**Problem**
This exercise calls for every record to be returned exactly, with pictures removed.

[Stored items]

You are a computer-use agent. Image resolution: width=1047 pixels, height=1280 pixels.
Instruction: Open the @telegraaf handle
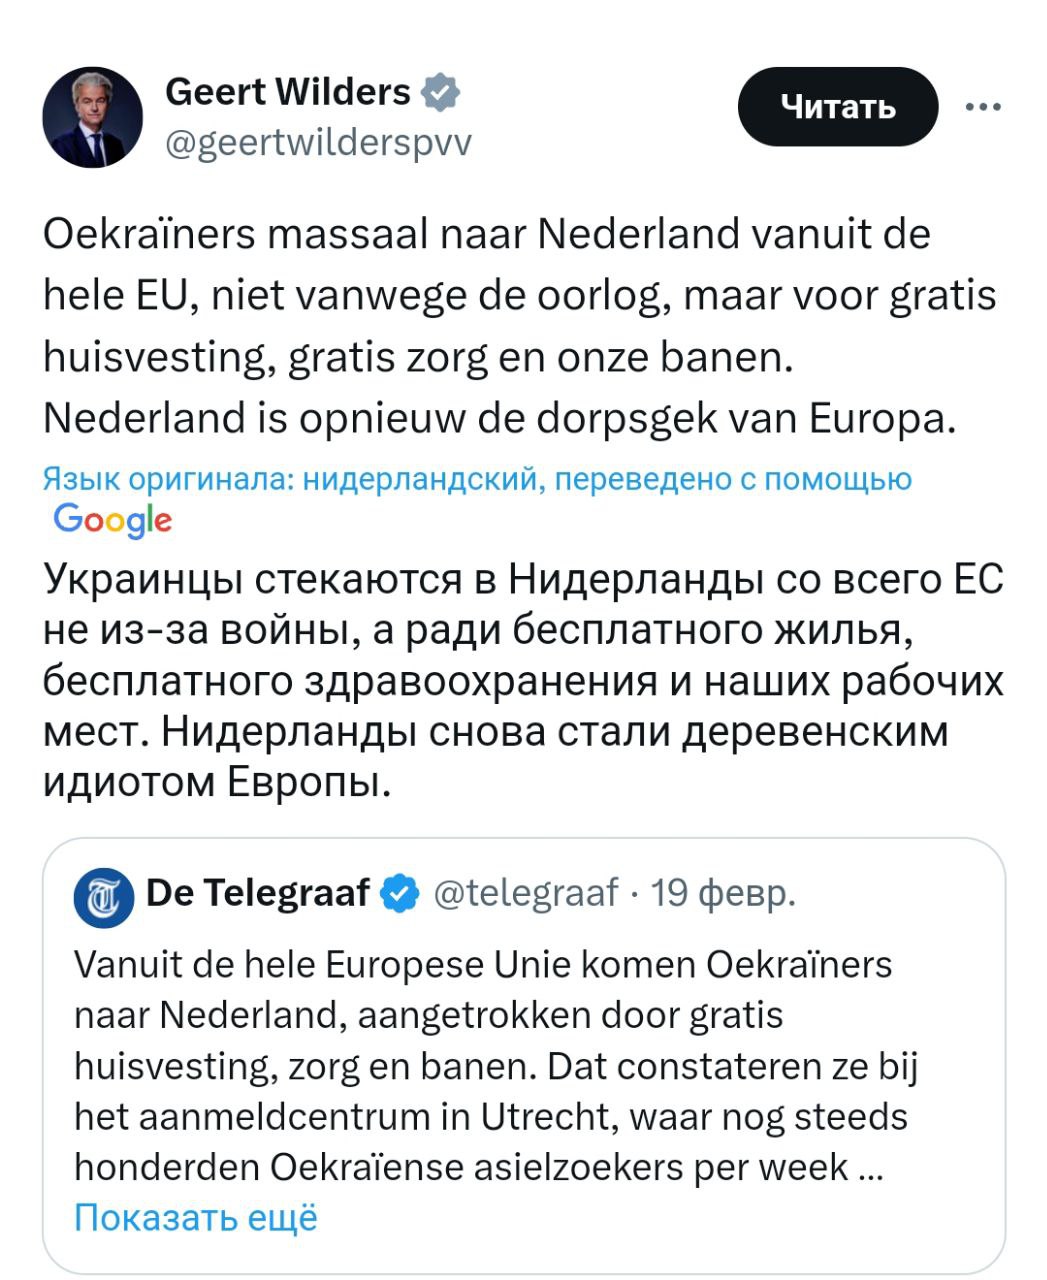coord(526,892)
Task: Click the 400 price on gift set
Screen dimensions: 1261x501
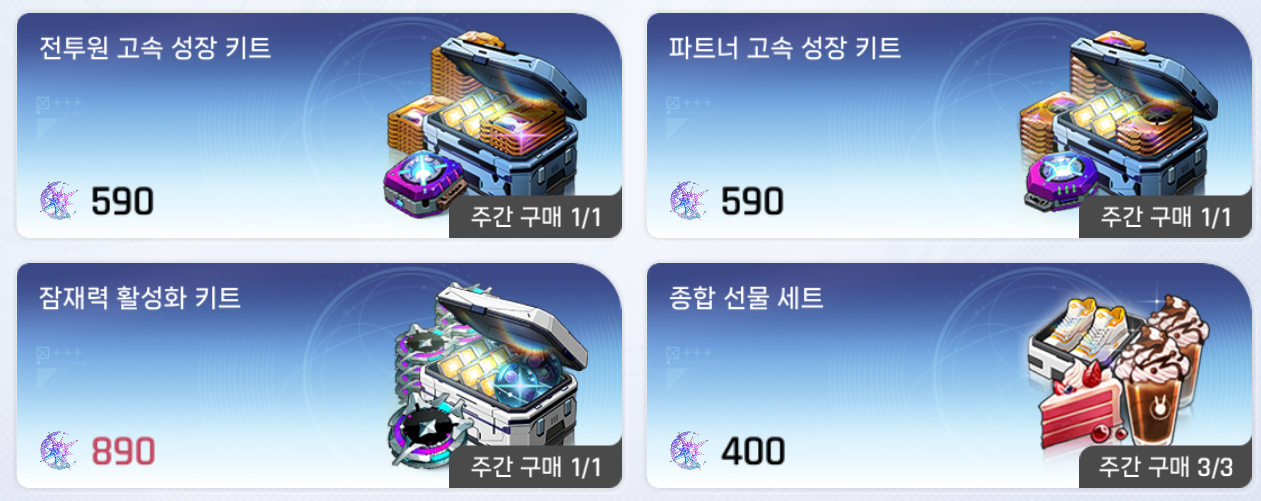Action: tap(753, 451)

**Answer for this exercise**
You are a computer-use agent. Image resolution: width=1047 pixels, height=1280 pixels.
Instruction: Open the @telegraaf handle
coord(526,892)
Task: Click the 400 price on gift set
Screen dimensions: 1261x501
Action: tap(753, 451)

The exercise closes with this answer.